• Required work
#1 In the text about Igor Reznichenko, turn the paragraph that begins "He trained under Ludmyla Petrovska" into a short list that keeps its main facts.
#2 Take the text about Igor Reznichenko further, carrying on after its last sentence.
BEGIN Extract provided
Personal information
- Native name: Ігор Резніченко
- Other names: Igor Reznichenko
- Born: 30 December 1994 (age 31) Dnipro, Ukraine
- Height: 1.69 m (5 ft 6+1⁄2 in)

Figure skating career
- Country: Poland (since 2015)
- Discipline: Men's singles
- Began skating: 1999
- Retired: November 7, 2020

Medal record
Representing Poland
Polish Championships
| Gold medal – first place | 2016 Třinec | Singles |
| Gold medal – first place | 2018 Košice | Singles |
| Gold medal – first place | 2019 Budapest | Singles |
| Silver medal – second place | 2017 Katowice | Singles |

= Igor Reznichenko =

Ukrainian figure skater

Ihor Reznichenko (Ігор Резніченко, Igor Rezniczenko; born 30 December 1994) is a former Ukrainian figure skater who competed for Poland. He is the 2017 Slovenia Open champion and a three-time Polish national champion (2016, 2018, 2019). He has represented Poland at three World Championships and competed in the final segment at the 2018 European Championships.

== Personal life ==
Reznicheno was born on 30 December 1994 in Dnipro, Ukraine.

== Career for Ukraine ==

=== Early years ===
Reznichenko began learning to skate in 1999. He debuted on the ISU Junior Grand Prix series in September 2008, in Ostrava, Czech Republic. He also competed on the JGP series in 2009, 2011, and 2013.

He trained under Ludmyla Petrovska early in his career. By the 2009–2010 season, he was coached by Olena Ferafontova in Dnipro, Ukraine. By the 2011–2012 season, he was training in Kyiv under Halyna Kukhar and Olena Amosova.

=== 2012–2013 season ===
Reznichenko's senior international debut came at the NRW Trophy in December 2012. Later that month, he won the bronze medal at the Ukrainian Championships. Dmytro Shkidchenko and Halyna Kukhar coached him in Kyiv.

=== 2013–2014 season ===
Making his last international appearance for Ukraine, he placed 11th at the Winter Universiade, held in December 2013 in Trento, Italy. A week later, he took the silver medal at the Ukrainian Championships. He was coached by Shkidchenko.

== Career for Poland ==

=== 2015–2016 season ===
In December 2015, Reznichenko won the Polish national title at the 2016 Four Nationals. He made no international appearances during the season.

=== 2016–2017 season ===
Reznichenko debuted internationally for Poland at the 2016 CS Ondrej Nepela Memorial, held in late September and early October 2016, and finished 9th. He placed 4th at the 2016 CS Warsaw Cup and then won the silver medal at the 2017 Polish Championships.
END Extract provided
BEGIN Data shown
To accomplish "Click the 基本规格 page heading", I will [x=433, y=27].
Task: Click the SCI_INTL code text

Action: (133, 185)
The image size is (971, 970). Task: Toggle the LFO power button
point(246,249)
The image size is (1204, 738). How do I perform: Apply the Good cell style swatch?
END Data shown
BEGIN Data shown
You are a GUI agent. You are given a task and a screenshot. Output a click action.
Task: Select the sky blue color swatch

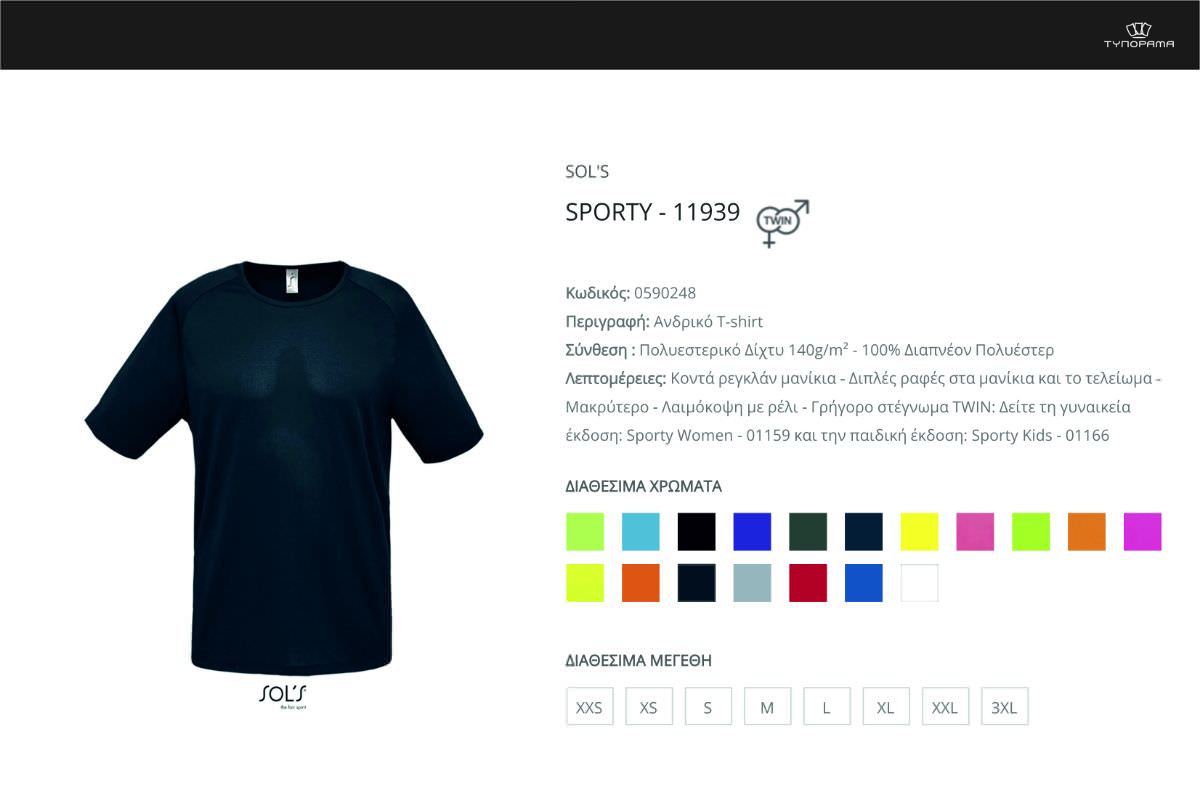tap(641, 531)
END Data shown
• Task results
#1
- Early career: trained under Ludmyla Petrovska
- 2009–2010 season: coached by Olena Ferafontova in Dnipro, Ukraine
- 2011–2012 season: trained in Kyiv under Halyna Kukhar and Olena Amosova

#2
Reznichenko placed 25th at the 2017 European Championships in Ostrava, Czech Republic, just missing a spot in the final segment. He ranked 29th at the 2017 World Championships in Helsinki, Finland. He was coached by Evgeni Rukavicin and Galina Kashina in Saint Petersburg, Russia.

=== 2017–2018 season ===
In September 2017, Reznichenko won gold at the Slovenia Open. As a result, Poland assigned him to compete at the 2017 CS Nebelhorn Trophy, the final qualifying opportunity for the 2018 Winter Olympics. His placement in Germany, 11th, was insufficient to earn an Olympic spot.

Reznichenko qualified to the free skate at the 2018 European Championships in Moscow.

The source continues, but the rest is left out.